TRAI:  You need to be where people are and where they are already going. You want to be in the retail section of town. You want to make it easy for customers to swing by your wash.

At Tommy’s, you don’t sit in line for 20 minutes. It’s built for speed, efficiency, and quality (the home of the 2 to 3 minute wash). This does two things: i) it doesn’t take much time for the consumer and ii) it prevents long lines from forming because people aren’t waiting just to get on the belt. At peak times, you can wash around 200-300 cars per hour, effectively getting “a wash and a half” every time you go through Tommy’s, without sacrificing wash quality even when the track speed is increased.

RTC: Can you walk us through the typical investment required?

TRAI: There are several different sizes and models of Tommy’s car washes, typically with 90-, 110-, and 130-ft tunnels, and they’ve recently introduced a much smaller model. Historically, Tommy’s has been built on speed and volume, which is key. But when you’re investing around $6M per site (excl. real estate), you need high traffic volumes and metro locations to make the numbers work. 

The newer smaller-format model costs closer to $3-4M and is designed for smaller towns with lower traffic counts, significantly expanding the addressable market. Average locations generate ~$1.5-2.0M in revenue, while top-performing sites can exceed $4M. Real estate costs typically range from $1-2.5M per 1-1.5 acre site. Location quality matters a lot. The real estate will serve you for the rest of the time you have the car wash, and being easy to get to is a big deal. Larger model generally require ~25K daily traffic, while the newer, smaller models can make the numbers work with 8K-12K daily traffic.

[RTC note: traffic stats above reflect number of cars that pass by the car wash, which is different from wash counts stated in other parts of the post.]

RTC: How do you think about owning versus leasing the real estate?

TRAI:  We prefer to own, but it depends. Ownership allows us to build equity and capture appreciation as the business performs well. You are still paying either way (rent or principal plus interest). That said, we will lease if the location is exceptional and ownership isn’t possible. From a buyer’s perspective, long-term leases can still be attractive as long as EBITDA is strong.

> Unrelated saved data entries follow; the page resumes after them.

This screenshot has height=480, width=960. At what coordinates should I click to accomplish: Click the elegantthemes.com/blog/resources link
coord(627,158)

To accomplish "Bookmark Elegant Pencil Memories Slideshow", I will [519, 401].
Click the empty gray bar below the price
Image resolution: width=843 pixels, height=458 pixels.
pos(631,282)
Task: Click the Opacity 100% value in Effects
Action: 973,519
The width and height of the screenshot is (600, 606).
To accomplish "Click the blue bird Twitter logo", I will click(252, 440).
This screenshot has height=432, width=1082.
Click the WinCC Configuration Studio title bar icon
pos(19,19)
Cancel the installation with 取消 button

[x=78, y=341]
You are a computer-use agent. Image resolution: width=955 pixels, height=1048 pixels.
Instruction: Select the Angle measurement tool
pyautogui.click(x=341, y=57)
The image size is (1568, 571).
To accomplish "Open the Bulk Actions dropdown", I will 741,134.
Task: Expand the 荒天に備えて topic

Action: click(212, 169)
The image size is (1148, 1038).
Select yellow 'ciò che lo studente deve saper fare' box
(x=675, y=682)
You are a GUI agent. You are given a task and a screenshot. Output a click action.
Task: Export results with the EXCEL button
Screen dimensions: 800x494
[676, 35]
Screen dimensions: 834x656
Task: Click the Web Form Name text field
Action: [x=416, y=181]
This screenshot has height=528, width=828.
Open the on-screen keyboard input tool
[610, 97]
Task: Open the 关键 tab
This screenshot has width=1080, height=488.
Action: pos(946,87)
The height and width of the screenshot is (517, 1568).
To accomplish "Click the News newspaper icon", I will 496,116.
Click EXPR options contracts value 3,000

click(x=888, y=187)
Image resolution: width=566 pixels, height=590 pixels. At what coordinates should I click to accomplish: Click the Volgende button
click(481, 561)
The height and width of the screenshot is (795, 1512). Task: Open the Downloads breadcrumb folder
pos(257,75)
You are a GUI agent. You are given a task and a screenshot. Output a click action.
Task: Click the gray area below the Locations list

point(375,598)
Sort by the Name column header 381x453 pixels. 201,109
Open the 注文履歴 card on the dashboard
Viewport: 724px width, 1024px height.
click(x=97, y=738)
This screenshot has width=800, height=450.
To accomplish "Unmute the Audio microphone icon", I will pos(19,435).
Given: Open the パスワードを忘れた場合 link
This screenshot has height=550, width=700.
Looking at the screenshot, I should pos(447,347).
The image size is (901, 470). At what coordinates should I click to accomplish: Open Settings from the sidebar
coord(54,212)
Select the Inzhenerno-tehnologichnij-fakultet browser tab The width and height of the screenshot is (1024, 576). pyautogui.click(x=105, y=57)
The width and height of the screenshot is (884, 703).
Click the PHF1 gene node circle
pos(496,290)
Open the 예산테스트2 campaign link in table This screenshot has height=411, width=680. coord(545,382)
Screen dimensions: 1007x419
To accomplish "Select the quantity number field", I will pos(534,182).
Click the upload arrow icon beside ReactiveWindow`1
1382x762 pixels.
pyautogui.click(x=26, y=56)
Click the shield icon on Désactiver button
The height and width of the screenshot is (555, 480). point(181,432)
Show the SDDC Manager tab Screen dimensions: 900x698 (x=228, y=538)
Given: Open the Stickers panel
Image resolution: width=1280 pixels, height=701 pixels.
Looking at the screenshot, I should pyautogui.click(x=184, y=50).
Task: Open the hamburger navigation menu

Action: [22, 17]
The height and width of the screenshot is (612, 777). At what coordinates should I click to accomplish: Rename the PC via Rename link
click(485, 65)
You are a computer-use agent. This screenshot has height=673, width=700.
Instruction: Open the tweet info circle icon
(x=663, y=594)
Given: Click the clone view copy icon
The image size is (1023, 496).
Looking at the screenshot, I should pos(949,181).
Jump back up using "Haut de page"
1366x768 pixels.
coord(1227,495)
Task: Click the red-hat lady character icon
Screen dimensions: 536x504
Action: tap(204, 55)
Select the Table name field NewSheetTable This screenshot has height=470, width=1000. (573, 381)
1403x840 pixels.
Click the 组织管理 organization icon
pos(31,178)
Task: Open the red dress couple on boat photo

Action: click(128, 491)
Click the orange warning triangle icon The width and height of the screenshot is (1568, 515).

RTC: What margins do you target?

TRAI: EBITDA margins typically range from 40-58%. If we’re in the 45-50% range, we’re very happy.

RTC: Since your investment, how have competitive dynamics and site selection criteria changed?

TRAI:  Losing business to another major car wash doesn’t keep us up at night. What worries us is someone building a similar-quality tunnel wash in a better location. Convenience often beats marginal differences in quality. A soccer mom with a minivan will choose what’s easiest. That’s why site selection is everything. Being out-located can be a real problem, which is why we spend so much time running locations through different models and getting corporate approval on rooftops, traffic patterns, and site dynamics.

RTC: What surprised you most after capital was deployed?

TRAI:  We studied this model carefully before investing. What stood out was how sticky the membership becomes when you deliver value and build a habit for the consumer.

RTC: How do you set pricing to reach the optimal subscriber-to-retail mix?

TRAI: It’s highly geography dependent. We do a lot of modeling on that front. A premium wash subscription in a small town in Kansas might cost around $13, while the same wash outside Washington, DC could be closer to $30.

RTC: How do you think about marketing spend and payback?

TRAI: Marketing spend is much higher on the front end. You could easily spend more than 15% of revenue initially, especially when offering free washes on opening days as part of the launch. This is closer to 3-5% once stabilized. Early campaigns include free washes, promotions, and heavy local advertising. Payback improves materially once the site reaches steady-state membership levels.

RTC: Looking ahead, what do you see happening in the industry?

TRAI: Consolidation. The industry is extremely fragmented. Over time, a smaller number of large players will own a much larger share, similar to what happened with the fast food industry. Public operators with access to capital will drive that consolidation. We expect significant M&A over the next five years.